Thinking Allowed - Including musings by Daan Spijer.

Book Reviews

January 30, 2012

Superfood Snacks

Superfood Snacks to reignite your love affair with foods
Author: Christine Margaret
Publisher: Christine Margaret, 2011
ISBN: 9780980489385
200 pp including index
RRP $19.95 (on-line)

In my experience, this is a unique book.  It is part cookbook, part dietary compendium, part nutritional encyclopaedia.  It was created out of a need for Christine Margaret to find a way of ridding herself of fibromyalgia syndrome.

The author researched what foods might help her rid herself of a debilitating condition and this led her to ‘superfoods’ – foods that over time or through research had been shown to cure something.  She deals with almost seventy of these in a systematic, easy-to-follow format.

The book includes many common foods that most of us eat already – eggs, tomatoes, mushrooms, honey, grapefruit – and some which are more unfamiliar to us – quinoa, mangosteen, amaranth, chia.  Each food has its own page, on which Margaret lists some of its properties and gives at least one recipe using that food.  Her information about each food quotes a reference, so that the reader can find further information (most of it on-line).

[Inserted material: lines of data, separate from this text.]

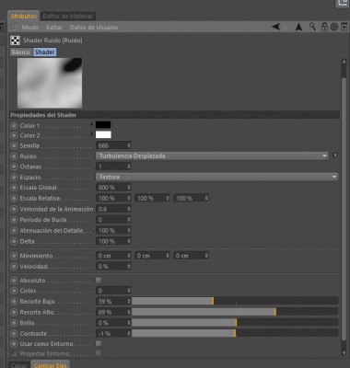Screen dimensions: 350x368
Task: Click the back arrow in Attributes header
Action: point(276,27)
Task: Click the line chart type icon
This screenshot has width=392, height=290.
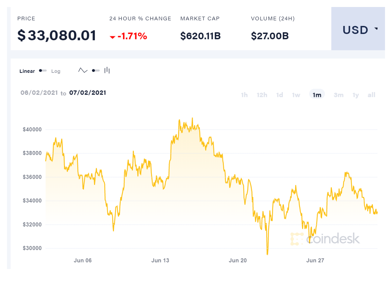Action: click(83, 70)
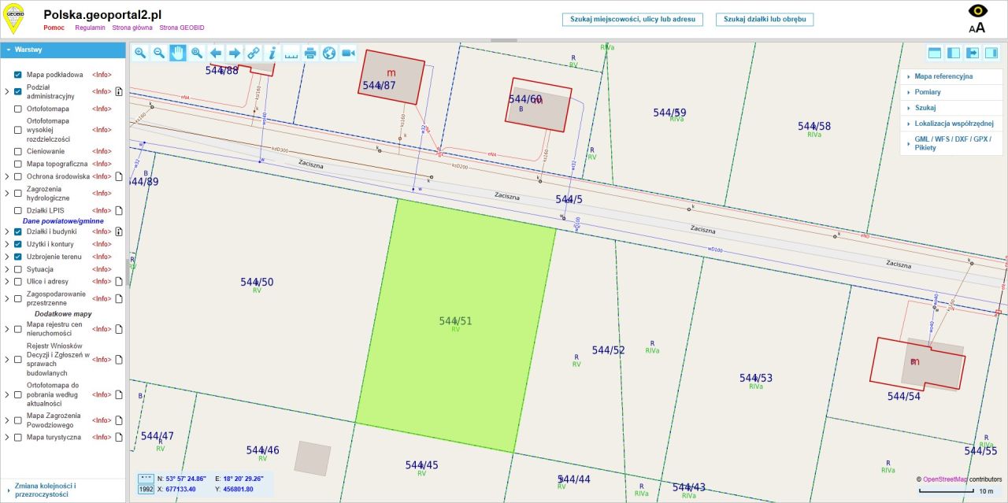Click the high contrast eye icon
This screenshot has height=503, width=1008.
(977, 11)
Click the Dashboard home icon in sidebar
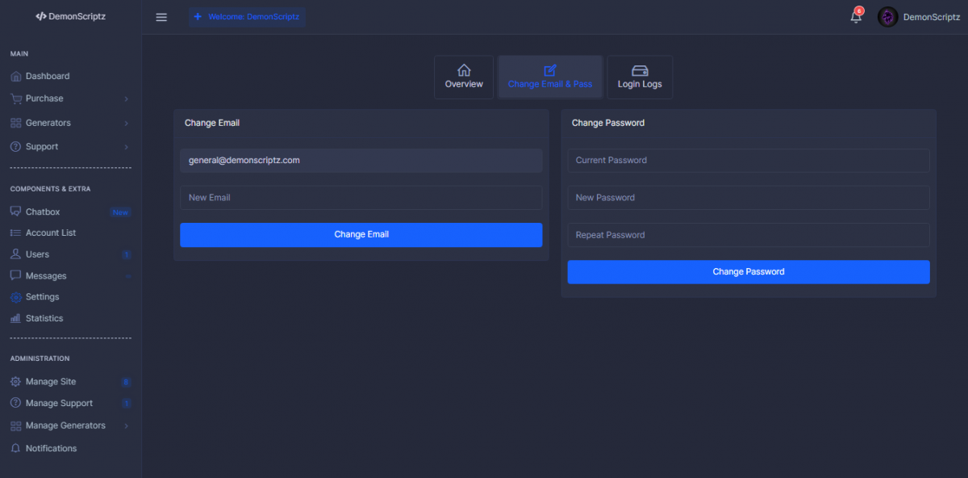This screenshot has height=478, width=968. point(16,76)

The author also gives the reader further and more detailed information about: anti-oxidants and their role in health; organic, biodynamic and chemical-free growing of foods; what to keep in a well-provisioned pantry; making and freezing stocks; making your own medicines; growing your own superfoods; cooking utensils you should not use and those you can use; conversion tables of English/American food names and metric/imperial measurement conversions; foods that ‘feed’ various parts of the body and enhance certain activities; ORAC levels and protein contents of some foods; foods and cancer; and information about water, milk, salt oils and fats.  An extensive table of contents and a good index help the reader to navigate easily.

This is an excellent book to assist in staying healthy, to help those who are not in optimum health to reach that goal and, of course, to give those in a state of ill-health valuable tools to help them towards good health.  The author makes no medical claims but points the reader to other resources.

Keep this book handy to the kitchen and refer to it often.